» **Information given**
+===+

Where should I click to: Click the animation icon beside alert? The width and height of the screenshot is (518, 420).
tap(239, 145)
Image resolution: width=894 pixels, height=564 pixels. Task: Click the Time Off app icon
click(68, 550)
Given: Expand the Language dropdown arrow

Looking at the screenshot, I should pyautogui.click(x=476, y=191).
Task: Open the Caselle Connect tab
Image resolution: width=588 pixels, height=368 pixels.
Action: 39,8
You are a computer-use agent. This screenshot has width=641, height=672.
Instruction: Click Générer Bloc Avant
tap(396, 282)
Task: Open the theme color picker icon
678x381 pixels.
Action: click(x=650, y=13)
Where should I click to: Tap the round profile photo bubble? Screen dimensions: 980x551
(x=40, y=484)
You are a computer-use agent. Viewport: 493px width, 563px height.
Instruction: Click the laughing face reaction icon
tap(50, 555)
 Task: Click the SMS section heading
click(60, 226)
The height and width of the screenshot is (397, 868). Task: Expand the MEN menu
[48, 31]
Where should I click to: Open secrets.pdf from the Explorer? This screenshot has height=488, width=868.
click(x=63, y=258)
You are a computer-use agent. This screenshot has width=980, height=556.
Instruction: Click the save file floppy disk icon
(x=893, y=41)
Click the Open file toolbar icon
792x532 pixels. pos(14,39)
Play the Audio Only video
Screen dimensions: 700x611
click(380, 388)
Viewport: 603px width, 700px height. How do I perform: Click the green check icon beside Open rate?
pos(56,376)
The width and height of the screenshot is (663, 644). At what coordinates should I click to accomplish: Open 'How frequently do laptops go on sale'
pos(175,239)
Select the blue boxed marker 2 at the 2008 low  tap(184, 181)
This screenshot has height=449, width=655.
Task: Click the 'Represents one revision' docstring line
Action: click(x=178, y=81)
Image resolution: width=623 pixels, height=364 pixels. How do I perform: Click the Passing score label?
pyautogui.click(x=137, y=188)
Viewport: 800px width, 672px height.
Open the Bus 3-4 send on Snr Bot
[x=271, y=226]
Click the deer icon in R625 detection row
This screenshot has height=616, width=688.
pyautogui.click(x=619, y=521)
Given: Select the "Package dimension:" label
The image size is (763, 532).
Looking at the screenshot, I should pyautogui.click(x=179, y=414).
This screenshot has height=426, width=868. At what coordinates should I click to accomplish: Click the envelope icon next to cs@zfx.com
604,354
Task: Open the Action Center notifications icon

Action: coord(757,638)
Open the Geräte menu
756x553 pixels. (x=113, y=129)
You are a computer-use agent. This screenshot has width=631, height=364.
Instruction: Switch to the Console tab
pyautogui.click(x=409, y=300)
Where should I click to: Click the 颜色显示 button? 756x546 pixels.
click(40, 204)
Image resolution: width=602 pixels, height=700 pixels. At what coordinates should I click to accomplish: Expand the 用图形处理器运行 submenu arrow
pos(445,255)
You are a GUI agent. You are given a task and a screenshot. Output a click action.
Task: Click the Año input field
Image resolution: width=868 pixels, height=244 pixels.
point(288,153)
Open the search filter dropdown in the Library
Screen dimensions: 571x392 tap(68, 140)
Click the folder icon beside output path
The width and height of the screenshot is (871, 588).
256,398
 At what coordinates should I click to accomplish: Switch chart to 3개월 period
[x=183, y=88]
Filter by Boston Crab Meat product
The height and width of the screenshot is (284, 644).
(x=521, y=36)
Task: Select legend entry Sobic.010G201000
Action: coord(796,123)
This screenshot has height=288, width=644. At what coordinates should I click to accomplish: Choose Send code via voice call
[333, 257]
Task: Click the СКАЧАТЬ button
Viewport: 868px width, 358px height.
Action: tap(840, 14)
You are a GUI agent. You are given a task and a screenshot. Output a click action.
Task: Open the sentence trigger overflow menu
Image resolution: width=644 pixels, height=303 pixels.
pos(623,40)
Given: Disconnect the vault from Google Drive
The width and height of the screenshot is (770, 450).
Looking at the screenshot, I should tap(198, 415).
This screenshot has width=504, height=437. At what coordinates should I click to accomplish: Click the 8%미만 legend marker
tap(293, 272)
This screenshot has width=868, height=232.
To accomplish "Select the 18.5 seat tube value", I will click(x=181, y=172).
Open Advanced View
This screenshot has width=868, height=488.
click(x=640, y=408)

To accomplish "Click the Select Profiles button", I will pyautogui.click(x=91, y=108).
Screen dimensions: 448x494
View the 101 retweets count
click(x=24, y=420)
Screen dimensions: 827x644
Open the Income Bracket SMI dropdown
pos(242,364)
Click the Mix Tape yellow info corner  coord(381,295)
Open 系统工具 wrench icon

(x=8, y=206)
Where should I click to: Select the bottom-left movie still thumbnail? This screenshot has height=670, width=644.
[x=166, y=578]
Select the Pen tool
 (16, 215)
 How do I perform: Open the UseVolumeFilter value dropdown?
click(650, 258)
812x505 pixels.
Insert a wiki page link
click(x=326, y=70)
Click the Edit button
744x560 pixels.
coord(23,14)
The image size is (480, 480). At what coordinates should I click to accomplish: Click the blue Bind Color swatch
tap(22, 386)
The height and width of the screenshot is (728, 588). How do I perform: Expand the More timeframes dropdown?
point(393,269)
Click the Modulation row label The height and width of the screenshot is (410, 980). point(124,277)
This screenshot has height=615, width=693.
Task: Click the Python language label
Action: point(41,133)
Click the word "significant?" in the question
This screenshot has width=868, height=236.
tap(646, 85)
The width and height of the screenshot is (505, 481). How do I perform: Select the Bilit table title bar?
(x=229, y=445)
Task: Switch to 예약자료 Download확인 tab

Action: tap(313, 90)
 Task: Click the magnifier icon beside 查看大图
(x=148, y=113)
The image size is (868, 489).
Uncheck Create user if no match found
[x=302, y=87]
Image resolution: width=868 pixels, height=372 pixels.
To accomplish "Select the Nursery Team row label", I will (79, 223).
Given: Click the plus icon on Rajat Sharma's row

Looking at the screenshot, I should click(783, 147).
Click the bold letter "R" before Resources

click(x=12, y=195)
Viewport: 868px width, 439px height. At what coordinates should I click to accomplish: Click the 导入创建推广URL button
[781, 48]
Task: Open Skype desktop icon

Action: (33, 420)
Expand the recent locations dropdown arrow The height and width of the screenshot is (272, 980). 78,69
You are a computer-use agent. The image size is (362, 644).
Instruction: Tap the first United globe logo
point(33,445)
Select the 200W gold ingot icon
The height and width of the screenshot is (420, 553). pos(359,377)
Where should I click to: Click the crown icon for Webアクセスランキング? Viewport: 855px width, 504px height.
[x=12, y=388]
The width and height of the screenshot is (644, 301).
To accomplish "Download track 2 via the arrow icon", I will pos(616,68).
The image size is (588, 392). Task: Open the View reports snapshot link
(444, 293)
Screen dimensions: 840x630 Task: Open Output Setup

+===+

» **Task prompt**
With the line containing "The image size is (588, 392)." as the start and the last line of the material above as the end, copy that run of lines exactly, both ends included, and nothing more.

» **Result for this exercise**
The image size is (588, 392). Task: Open the View reports snapshot link
(444, 293)
Screen dimensions: 840x630 Task: Open Output Setup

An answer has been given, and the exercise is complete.